Con el escándalo de Cambridge Analytica, en el que Facebook aceptó que se filtraron más de 87 millones de datos de usuarios, WhatsApp pidió eliminar los perfiles. Ahora, al parecer, esta plataforma también tendrían problemas de seguridad.

WhatsApp dice diferenciarse de otras aplicaciones (incluyendo de sus dueños Facebook) gracias a la encriptación de extremo a extremo que maneja, en la que “los momentos más personales se comparten a través de WhatsApp y los mensajes, fotos, videos, notas de voz, documentos y llamadas están protegidas para que no caigan en las manos equivocadas”, asegura la plataforma.

Pese a esto, la aplicación no ha tenido en cuenta una falla en una de sus funciones, según explica Information Security Newspaper.

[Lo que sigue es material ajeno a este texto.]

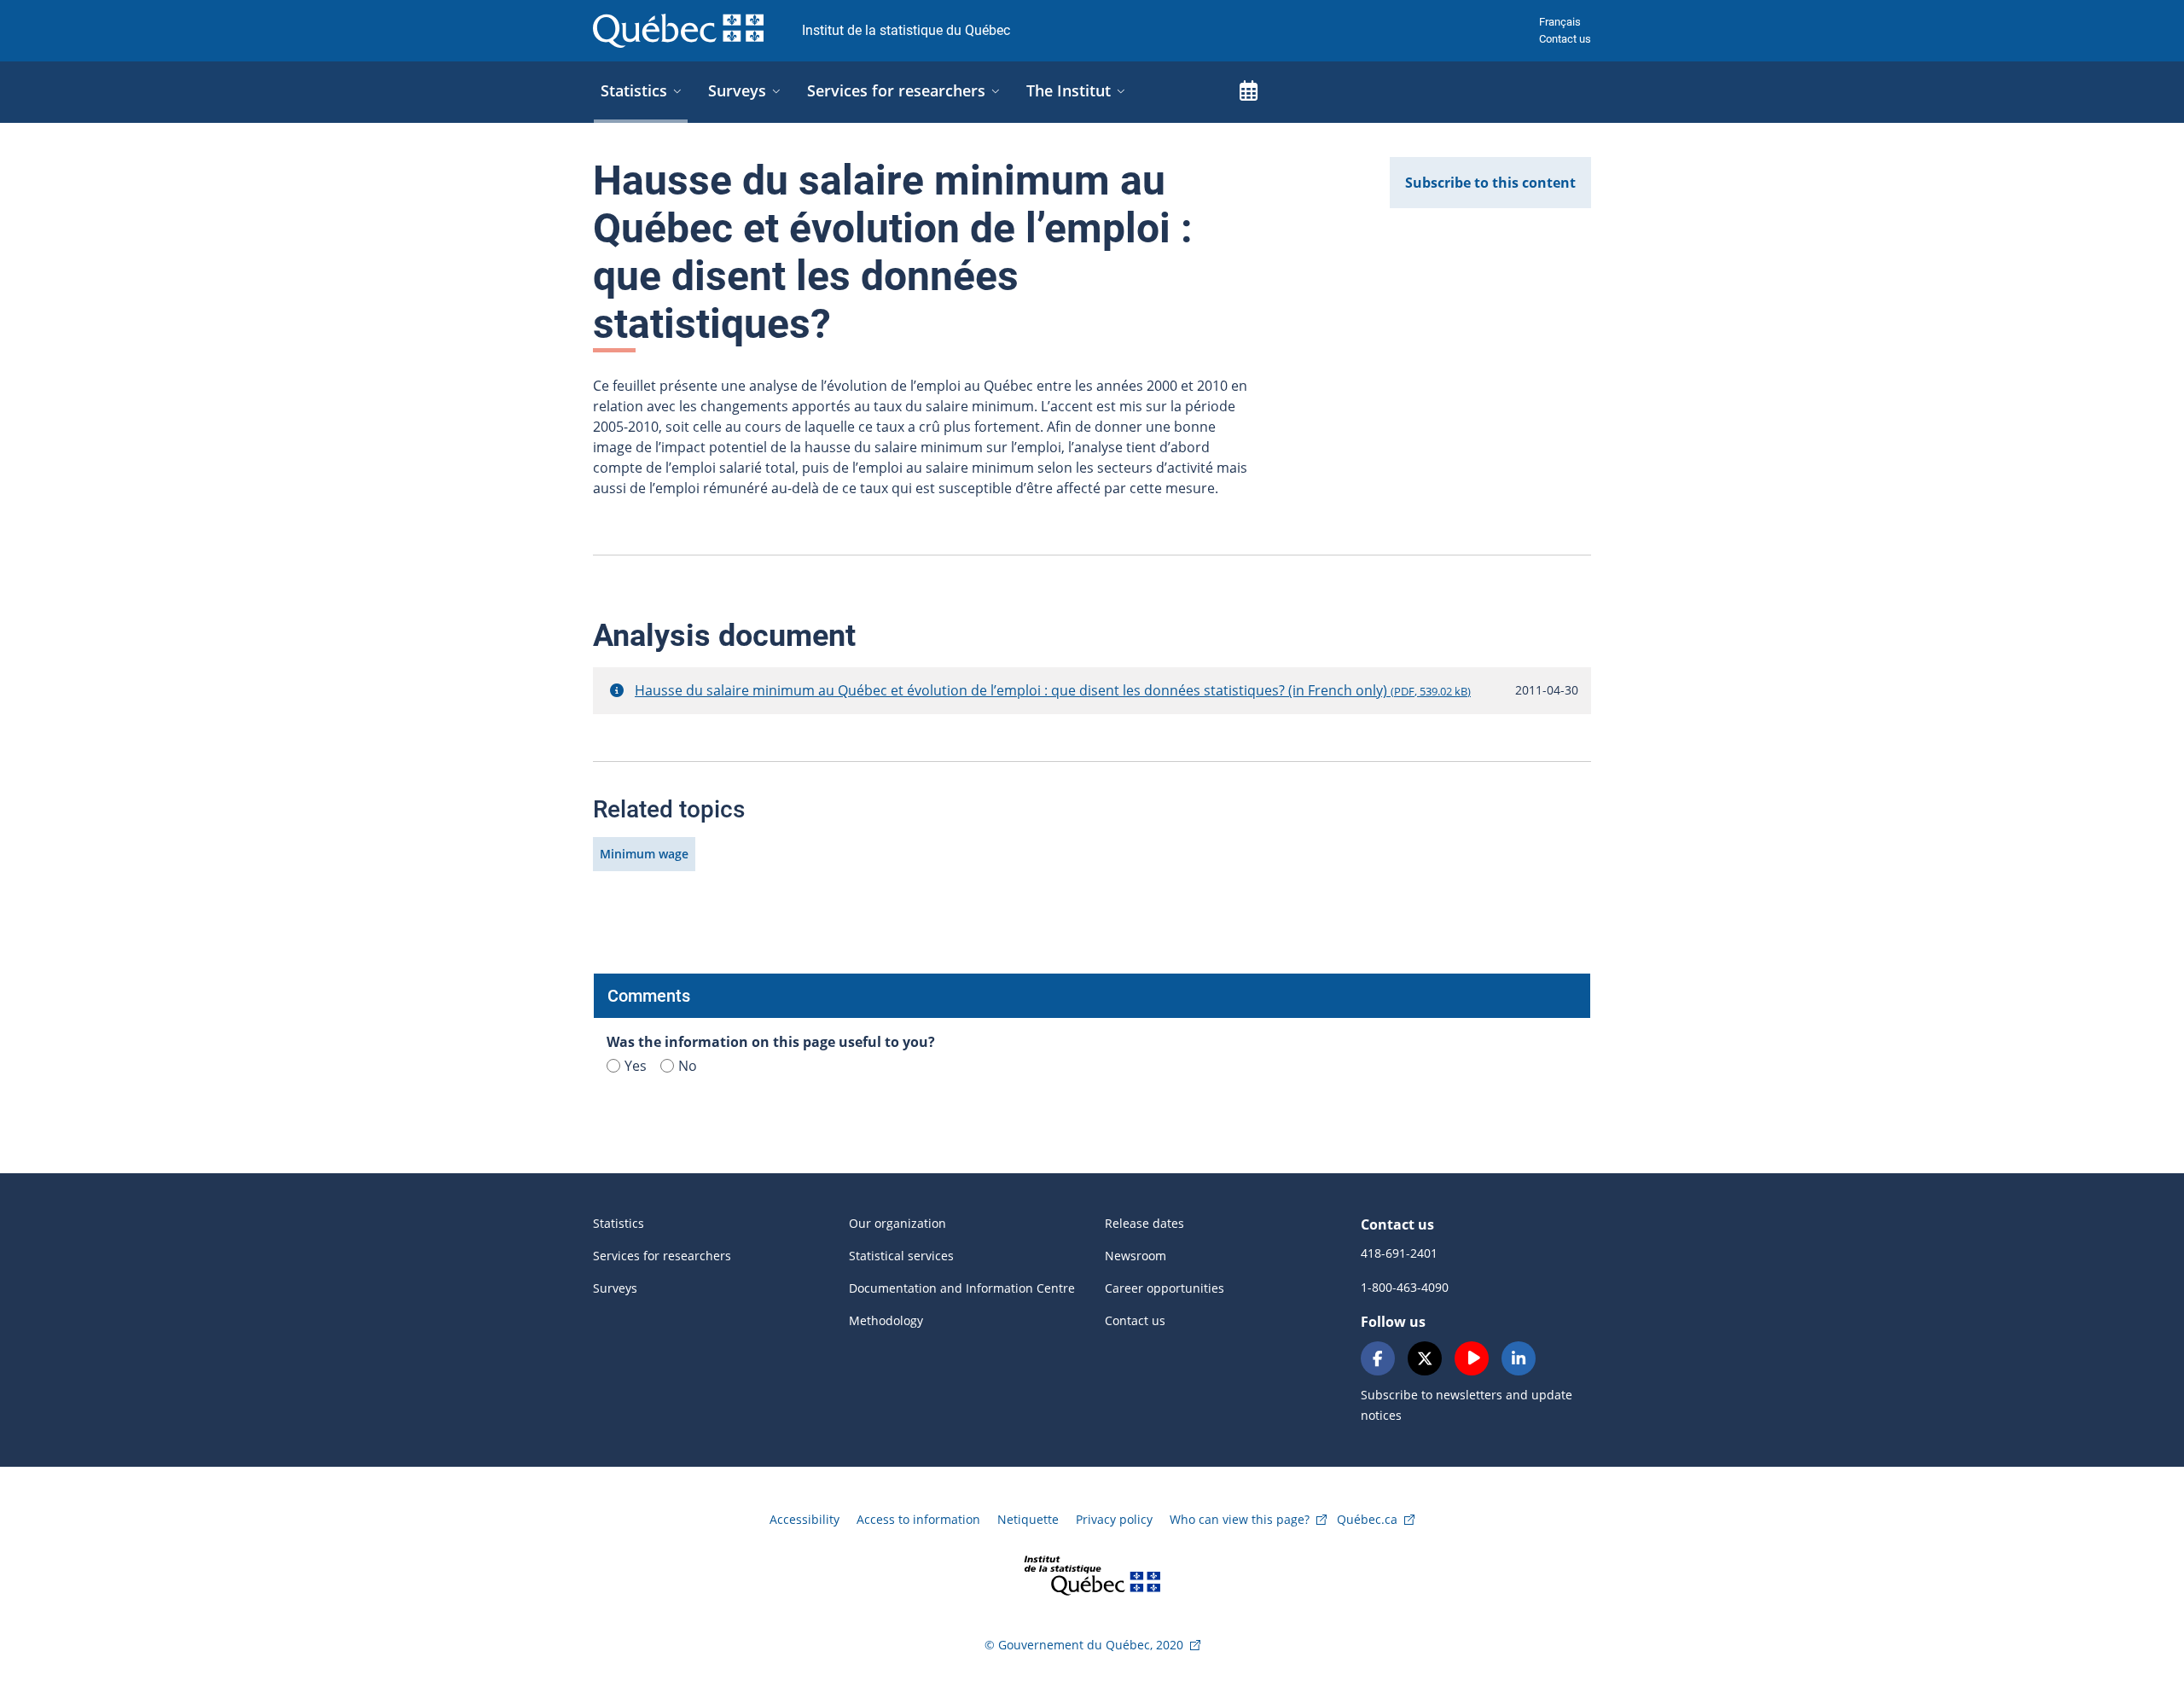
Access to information (918, 1519)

Se trata de errores en el diseño que comprometen la seguridad de los usuarios. Puntualmente, los grupos estarían vulnerables a que cualquier participante tiene el poder de manejar los datos a su gusto: puede robarse nombres, fotos, mensajes, número de teléfono y hasta más.

En estos grupos pueden participar hasta 256 personas sin necesidad de ser aceptados por un administrador central. Los usuarios pueden ser añadidos a través de enlaces de invitación y las temáticas pueden ser muy variadas, fútbol, política y muchos temas más.

Sumado a esto, una investigación demuestra que es muy fácil conseguir una gran cantidad de datos a través de un celular normal y utilizando un sistema de códigos. Los investigadores hicieron este proceso y lograron recibir una enorme cantidad de mensajes de más de 2.000 grupos que son archivados por WhatsApp en una base de datos.

Sí, los datos están encriptados, pero pueden liberarse usando una técnica hecha por otros investigadores, concluye la investigación.